The first digit has the value 4, the second the value 2, and the third the value 1
| Binary digit | Calculation | Decimal number |
|---|---|---|
| 000 | 0 + 0 + 0 | 0 |
| 001 | 0 + 0 + 1 | 1 |
| 010 | 0 + 2 + 0 | 2 |
| 011 | 0 + 2 + 1 | 3 |
| 100 | 4 + 0 + 0 | 4 |
| 101 | 4 + 0 + 1 | 5 |
| 110 | 4 + 2 + 0 | 6 |
| 111 | 4 + 2 + 1 | 7 |
We split the binary numbers in blocks of three, because we always come to a number between 0 and 7. Then we combine two blocks of three and get a two-digit decimal number. There are only 64 possibilities. We need our pictures from 0-7, 10-17, 20-27, 30-37, 40-47, 50-57, 60-67 and 70-77. We can not bundle the binary numbers in blocks of four, because we could get numbers beyond 100. The highest four-digit binary number would be 1111, meaning 8+4+2+1 = 15. This would be too much for our "Major system".
Back to our example
101.110-111.010-001.000-111.001-011.100-000.110-110.100-001.011-001.110-010.110-010.000-111.010
| First three group bloc | Decimal | Second three group bloc | Decimal | Combined | Master picture |
|---|---|---|---|---|---|
| 101 | 5 | 110 | 6 | 56 | Hole |
| 111 | 7 | 010 | 2 | 72 | Pot |
| 001 | 1 | 000 | 0 | 10 | Cup |
| 100 | 7 | 001 | 1 | 71 | Chain |
| 011 | 3 | 100 | 4 | 34 | Bucket |
| 000 | 0 | 110 | 6 | 06 | Sushi |
| 110 | 6 | 100 | 4 | 64 | Scissors |
| 001 | 1 | 011 | 3 | 13 | Team |
| 001 | 1 | 110 | 6 | 16 | Bag |
| 010 | 2 | 110 | 6 | 26 | Nacho |
| 001 | 1 | 110 | 6 | 16 | Bag |
| 010 | 2 | 000 | 0 | 20 | Nose |
| 111 | 7 | 010 | 2 | 72 | Pot |
To then have to remember the correct sequence of images, use the journey method and each associated with a picture of binaryrow one journey point.
Let's take our Body journey. The first point refers to feet. So you have to associate feet with hole. The sock on my foot has a hole. It's pretty cold since our toe is already sticking out. The second point is the shinbone. So you have to associate shinbone with pot. We strike the old watering pot with our shinbone. The third point is the knee. So you have to associate knee with cup. We try to balance a cup of tea on our knee.In this way, you go through the body journey point by point and associate the journey points with the major images. When recalling the information, it goes the other way round. You convert the hole into 5 6 and then 101 110. This sounds quite difficult at first glance, but with a little practice it will be very easy.

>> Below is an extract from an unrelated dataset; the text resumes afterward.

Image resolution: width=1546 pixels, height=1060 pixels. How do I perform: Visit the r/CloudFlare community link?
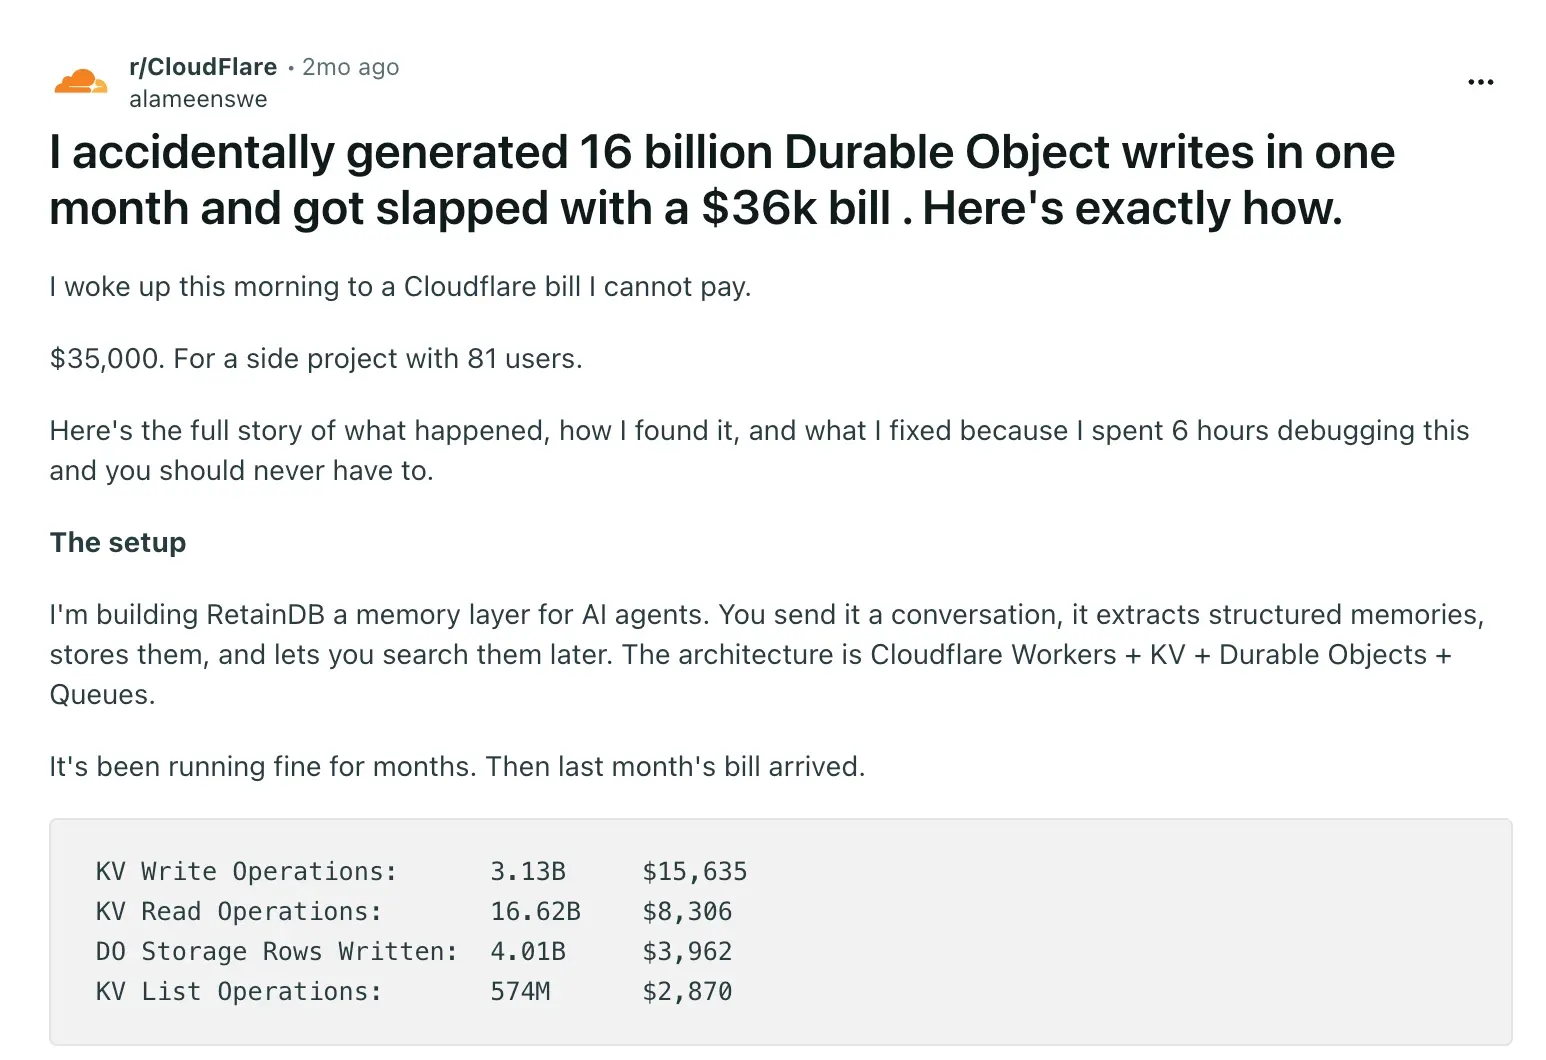(203, 67)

How to train the memory for numbers: Binary Digits
Hier geht es darum, sich so viele Binärzahlen, also 0 und 1, wie möglich einzuprägen. Bei der ersten Disziplin gibt es 5 Minuten als Zeitvorgabe und eine Wiedergabezeit von 15 Minuten. Um die Sache für den Anfang zu erleichtern, gibt es je nach Trainingsstand verschiedene Level. Es geht los mit 30 Ziffern und steigert sich dann auf 60, 90 usw.. Eine genaue Einteilung findest du weiter unten.
The evaluation is based on competition rules: if you make an error within one row (or if you omit a row), you will only get half of the points for this row. Example: If you have to recall 30 digits and 29 digits are correct, you will get 15 master points.
If there are 2 or more wrong digits in a row, you will unfortunately get no championship points at all.
For the advanced levels or those who participate in the championships, there is also the discipline binary digits - 30 minutes. This discipline is part of the German Memory Championship and the World Memory Championship.